Following presentations, speakers answered audience questions on advice shared during the session and additional topics related to supporting ecologists in their field research. The main points of discussion included dealing with conflicts and group dynamics in the field, as well as supporting LGBTQ+ ecologists in hostile field settings.
Conflicts in field settings, especially when research sites are remote and/or team members are co-habitating, may create uncomfortable and even unsafe group dynamics. When asked how best to address these situations, the session speakers recommended a few options to address conflicts as they arise, and even better, strategies to avoid them in the first place. When conflicts arise, it can be helpful to discuss what could be underlying the problematic behaviors (e.g., is the person uncomfortable or dealing with personal strife) to better understand and address tension between team members. Conflicts can be proactively reduced by holding intentional discussions about acceptable behavior and a behavior contract signed by all team members (i.e., Team Charter) before the beginning of the field season. Pre-season discussions should also include sharing important personal comfort needs with sufficient lead time to accommodate or at least compromise to meet them, which can go a long way to support team morale and cohesion in a field setting.

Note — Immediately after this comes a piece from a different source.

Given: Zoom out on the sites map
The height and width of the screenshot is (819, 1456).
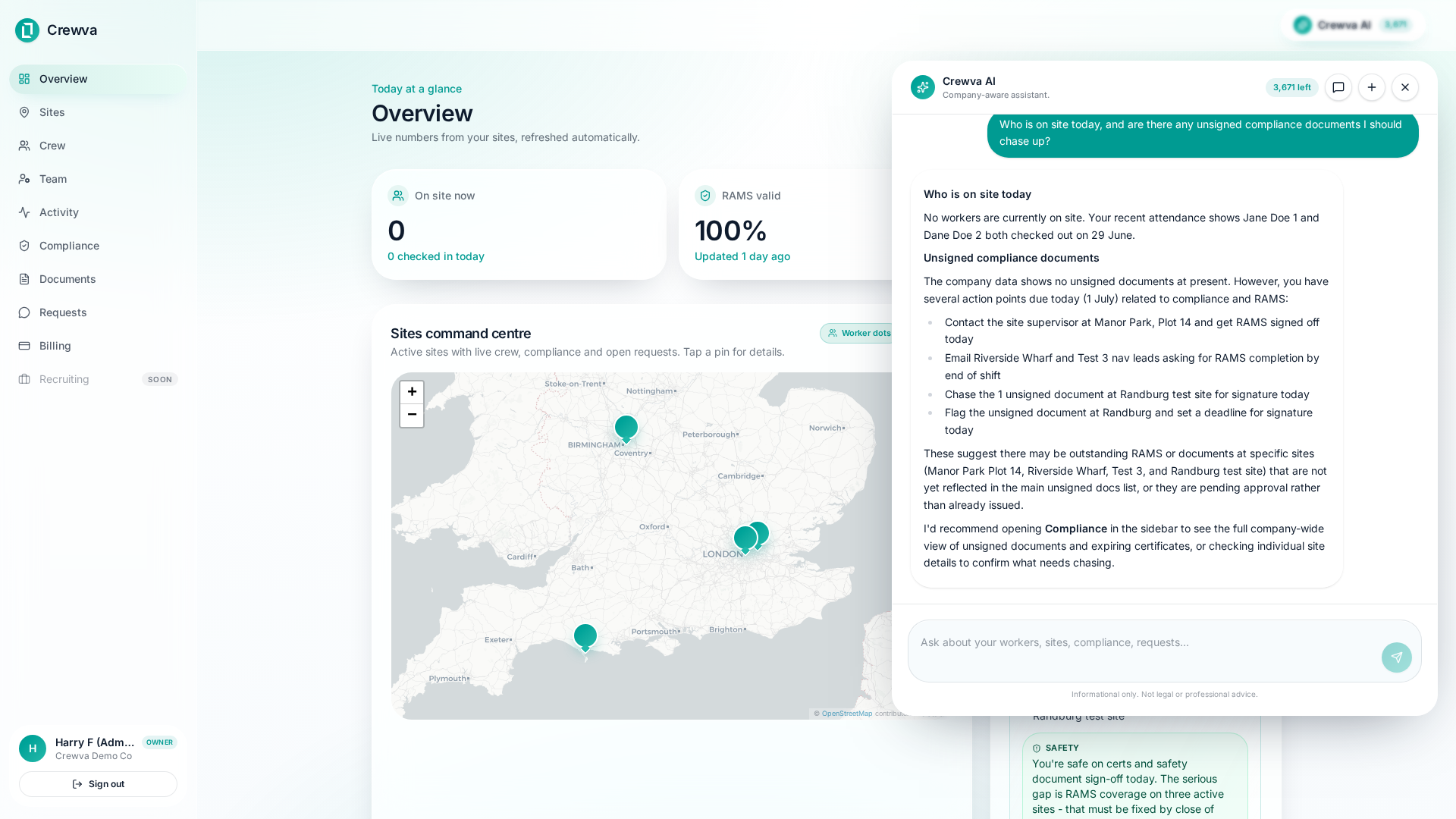Looking at the screenshot, I should point(412,415).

In addition to areas that can be socially hostile to LGBTQ+ people, several countries explicitly consider these identities illegal. Faculty who conduct research in these places and wish to hire a qualified student who does not fit within “acceptable” identities poses a significant ethical pinch point without a clear way forward. Session speakers recognized that no options are a complete solution, but faculty members faced with this situation should support students in making the decision for themselves (e.g., where and in what situations they are comfortable working) by providing all information available, with particular emphasis on safety information in a given location. Treading the line between supporting advisee agency and maintaining supervisor responsibility to safety in these decisions is admittedly a tricky one, but holding frank discussions early on is important to avoiding unilateral decisions on the student's research and their safety. Extensive safety planning needs to be in place for locations where these threats are anticipated, and faculty must have an alternative option in a LGBTQ+ − safe location for students to build necessary skills if they decide the safety risk is too high. Projects that allow students to work with a trusted lab mate or team member can help support their success in difficult field locations.
The advice provided in these presentations and discussion cannot address the breadth of obstacles inhibiting accessible field research, but stands as one contribution toward minimizing these barriers. The authors hope that by providing actionable information on skills and experiences not commonly discussed in field ecology, ecologists new to field research will be better prepared to succeed, and their advisors will be better equipped to recognize and reduce barriers for their advisees.